Nick scowled at that unexpected response. "Isn't parvo a dog disease?"
"Yeah, but who knows what's happening in your school, kid. Could be loup-garous on the loose and that, my friend, is definitely contagious."
Nick jerked his arm back. "I'm not going to turn into a werewolf, Mark."
"Go ahead and mock, but I'm telling you, I've seen them down in the bayou. Many a night. A whole pack of them that shifted into humans. Walking in daylight, they could be right next to you and you wouldn't know it."
It took all of Nick's self-control not to belittle him for that load of horse manure. He wasn't sure what was more pathetic, the fact that Mark was comfortable enough with him to talk about it or that his friend actually believed it.
Deciding on the latter, he let Mark lead him to the bathroom, where Bubba kept alcohol and peroxide.

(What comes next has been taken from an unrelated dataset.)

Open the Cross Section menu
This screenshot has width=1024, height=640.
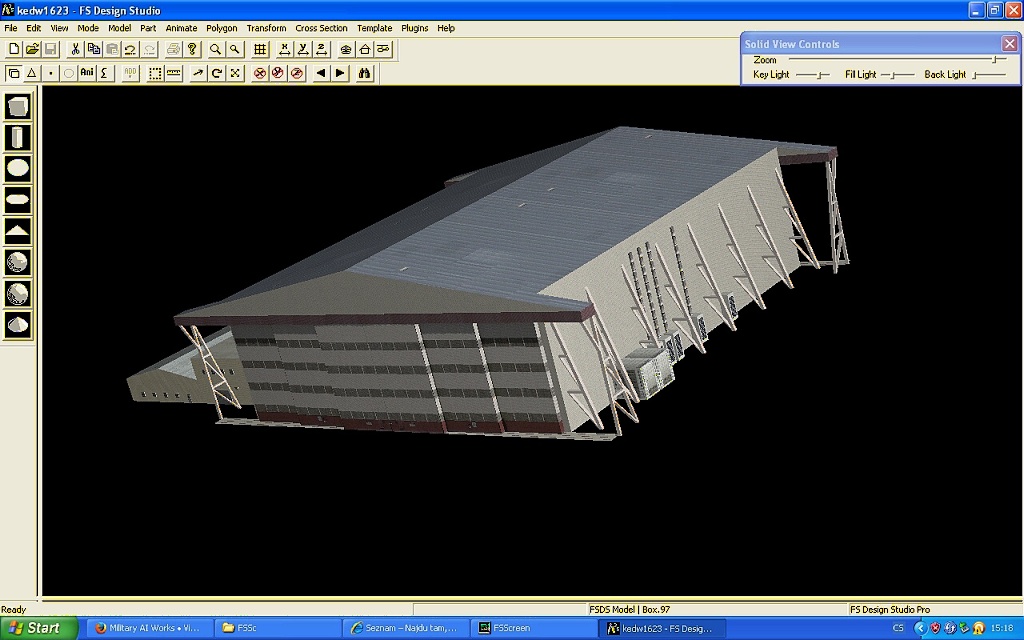(321, 28)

As Mark cleaned and wrapped the bite, Nick ground his teeth against the pain of the stinging alcohol. "Man, I look like a total goob with both arms wrapped."
"Nah, man, they're war wounds. Chicks dig scars. Means you're a manly man able to protect them."
Nick lifted one disbelieving eyebrow. "Then why don't you and Bubba have girlfriends?"
"I don't want the drama of it. After the last one burnt up all my clothes with my Jack Daniel's Black Label collection and tried to decapitate me with my CDs, I decided I'd take a hiatus for a bit. As for Bubba ... I better not talk about that. Let's just say I don't think he wants to go through that again."
Nick wanted more clarification. "Go through what?"
"That ain't none of your business," Bubba said as he joined them. He narrowed his gaze on Mark. "You should learn to be quiet sometimes."
"Yeah, well, I always say that marriage is fine for others, but remember that it only leads to one thing."
Nick grinned. "Lots of naked party time?"
"Nah, kid. Alimony." Mark stepped back to put away the alcohol.
Wow. They were both rays of sunshine that broke through the darkest cloud ... In hell.
Nick turned to Bubba. "So what did the police say?"
"That if any more of my neighbors report a gunshot over here, they'd yank my business license and throw me under the jail for it. Nosy biddy bodies."
Nick scowled. "Isn't that busybodies?"